To say I'm jealous would be a gross understatement.


----------



## ScottT (Jul 13, 2011)

This is a high school?

:O


----------



## Sony (Jul 13, 2011)

Tex said:


> Wow. I can't imagine building a new space like that and not doing dimmer per circuit.



It is dimmer per circuit, we only have 48 dimmers and circuits for all of our electrics. It works out to 8 total socapex runs. We get 4 more socapex runs from our extra SP12 and we can add on top of that whatever we need through rentals from ALPS.


zmb said:


> Oh, how has it worked out to have movable electrics with the socapex breakouts?



It actually works freakin amazing, originally our cable cradles were attached to specific pipes. I fixed that however by cutting the cradle free and then hanging 4 spare 5/8 rope loft blocks from the steel and attached the cable cradles to the 5/8 rope. That was fun...had to rent a 40' Genie and a super straddle for it which gave us just barely enough height to make it to the steel. (50') Unfortunately I'm not sure if our floor can support a boomlift so we went with the lighter genie option. 

So now we manually raise and lower our cable cradles, which is not a problem, we setup some cleats on the electrics rail using some 1ft lengths of schedule 40 and cheeseboro's so we just tie off to those. 

It's been working wonderful so far, we moved 2nd electric to 8 pipe from 10 pipe for Sunday in the Park with George and had no problem. For Curtains!: The Musical we moved 4th electric from 17 pipe to 18 pipe and had no problem ether. It's a truly flexible system, it's wonderful. It does sometimes take a little more time to hang and cable things because you do have the socapex to deal with as well as the regular cables, but it's honestly not any more difficult. I love it, it's wonderful!


----------



## DuckJordan (Jul 14, 2011)

what about using some carabeaners on the ends of the lift lines for the cable craddles, and putting a loop on the top of each batten line, giving use to every pipe to be an electric but not requiring an obscure procedure.... we just did that in our new updated space. (although our boxes cannot be detatched from the cable, this whole oh you can use any batten as an electric... but wait you have to figure out a way to get the boxes where you need them...


----------



## Edrick (Jul 14, 2011)

I still hope to get down there sometime to check out a show. Been booked solid so didn't have a chance to get down there this season. Alls I can say is boy oh boy haha.


----------



## Sony (Jul 14, 2011)

DuckJordan said:


> what about using some carabeaners on the ends of the lift lines for the cable craddles, and putting a loop on the top of each batten line, giving use to every pipe to be an electric but not requiring an obscure procedure.... we just did that in our new updated space. (although our boxes cannot be detatched from the cable, this whole oh you can use any batten as an electric... but wait you have to figure out a way to get the boxes where you need them...



I do not understand exactly what you mean, might just be I'm having trouble visualizing it.

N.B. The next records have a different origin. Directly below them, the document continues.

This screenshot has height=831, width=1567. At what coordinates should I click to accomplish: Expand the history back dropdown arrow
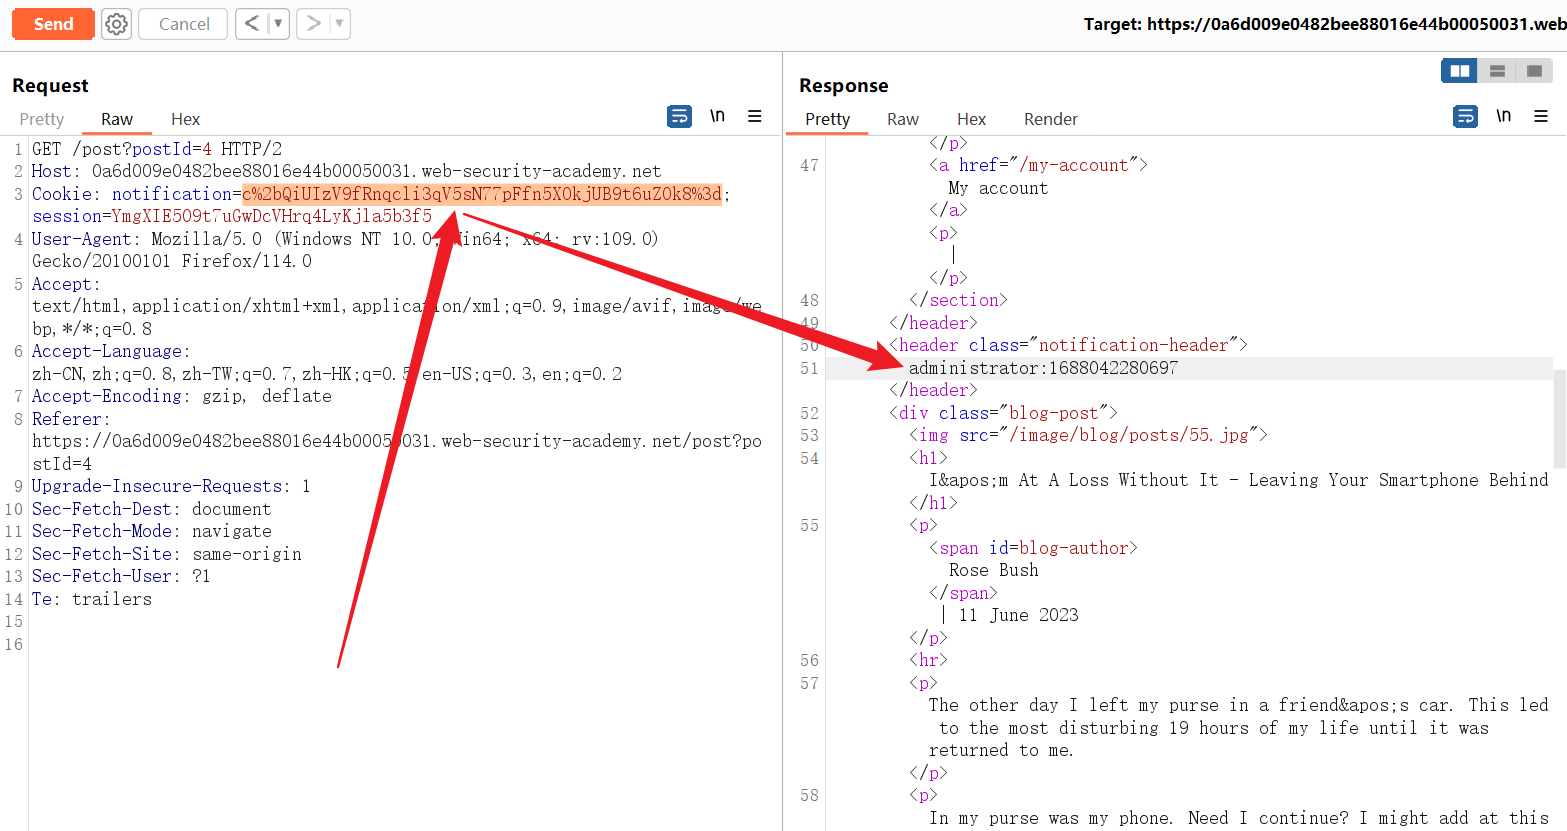point(278,23)
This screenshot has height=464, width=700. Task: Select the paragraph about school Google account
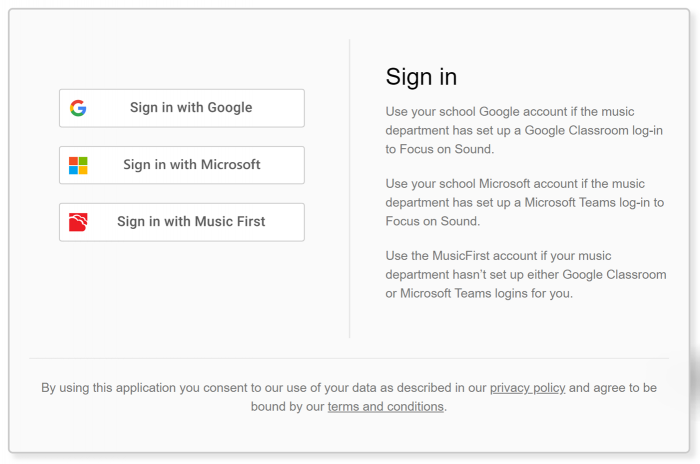[x=524, y=130]
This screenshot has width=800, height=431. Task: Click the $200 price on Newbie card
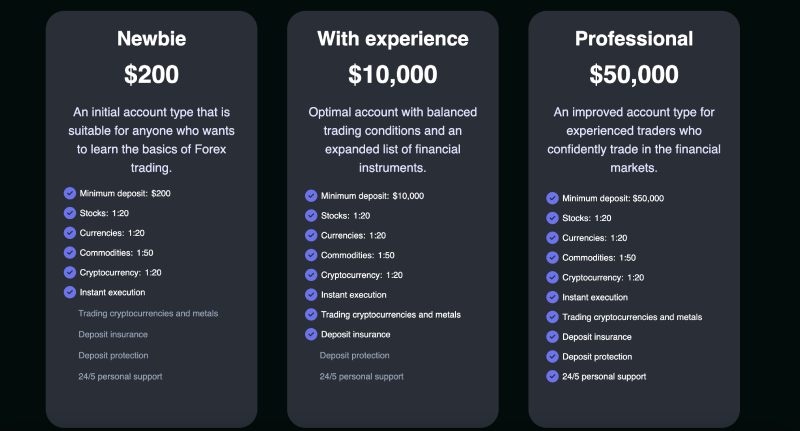click(x=151, y=74)
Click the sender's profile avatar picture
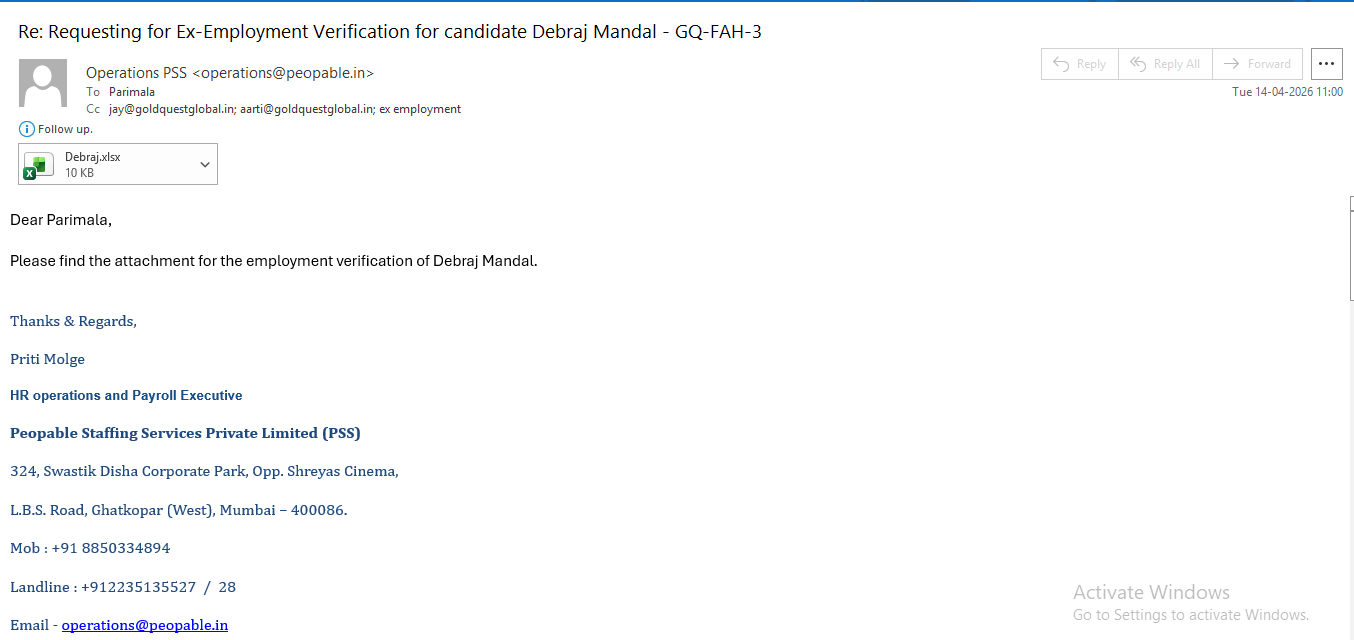Screen dimensions: 1354x640 click(43, 83)
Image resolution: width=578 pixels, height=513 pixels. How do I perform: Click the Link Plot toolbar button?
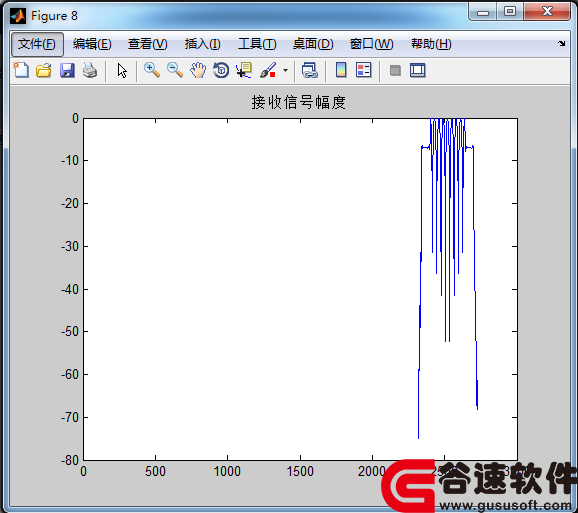coord(310,70)
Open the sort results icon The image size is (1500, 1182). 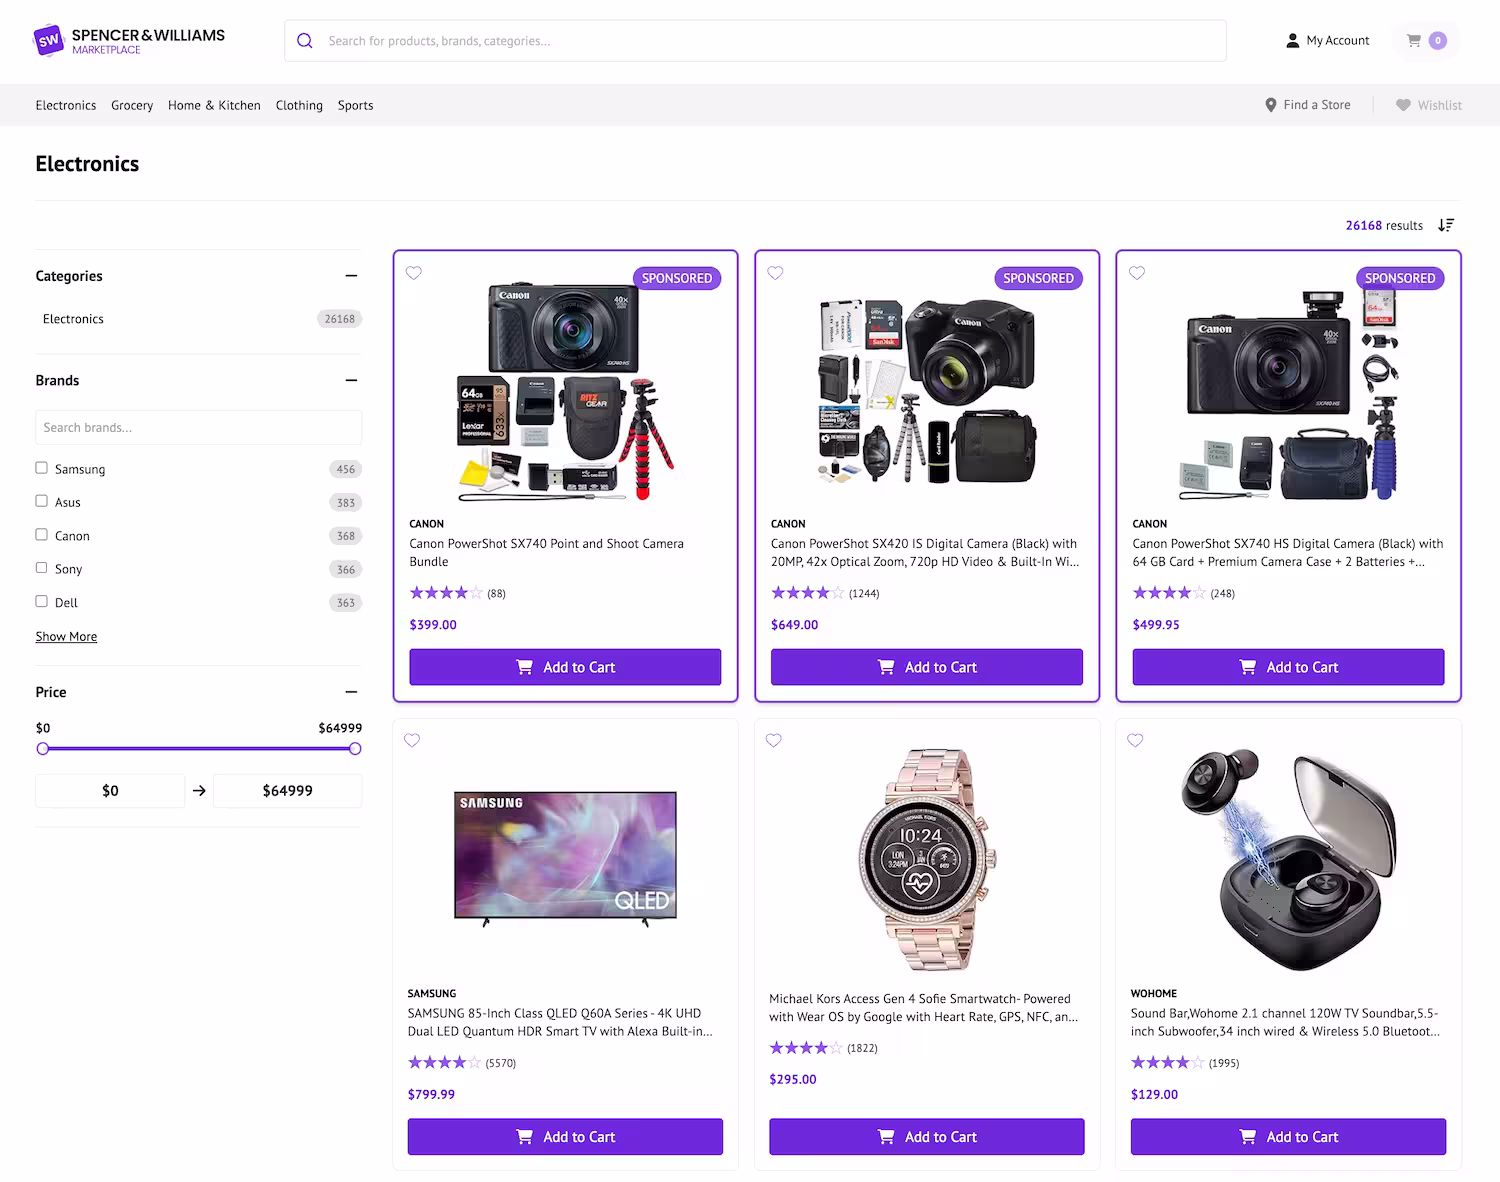click(x=1446, y=225)
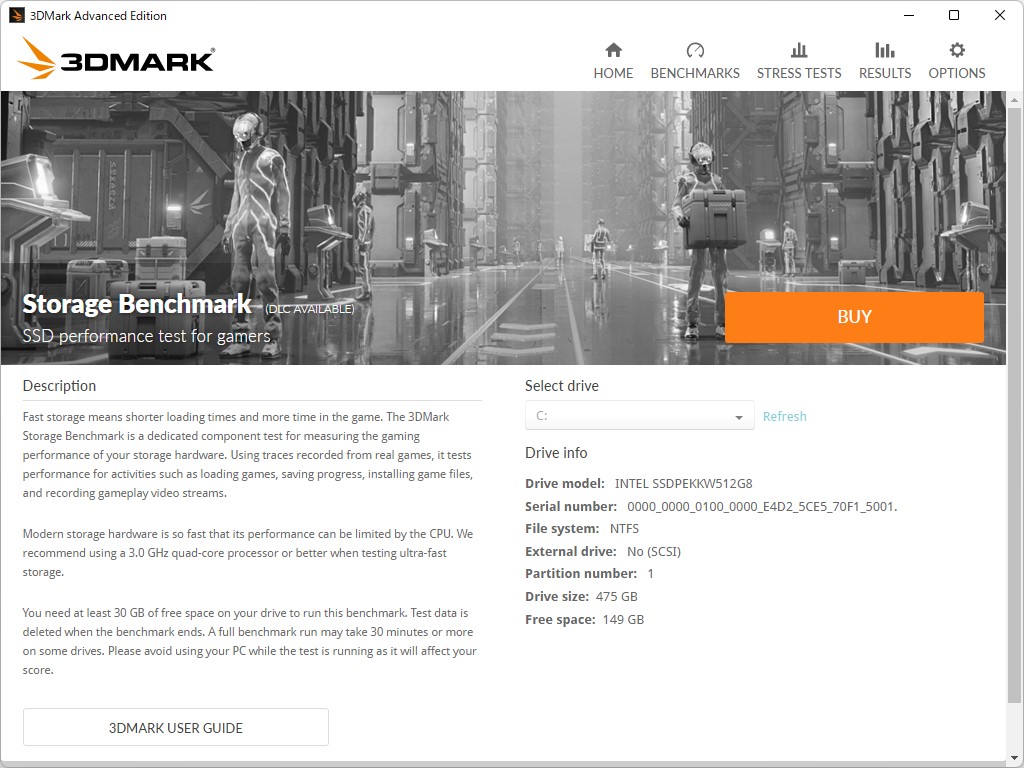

Do you mean place carabiners on the cable cradle then attach them to the end lift line on the batten we are using? That would be really pointless since then the cable cradle would just be at the end of the pipe where it does no good. The problem was the cradles were on their own lift lines attached to a specific arbor and the cradle lines dropped off a double loft block at the end of each batten. The only difference was that the cradle line ended 10ft above the batten which meant the cradle was 10ft higher than the batten, preventing full travel of the batten but keeping the cable from being too slack. This meant they were attached to and came in and went out with the arbor that was attached to the batten. Only 4 battens had these extra lift lines and therefore they were the only places the cradles could be attached.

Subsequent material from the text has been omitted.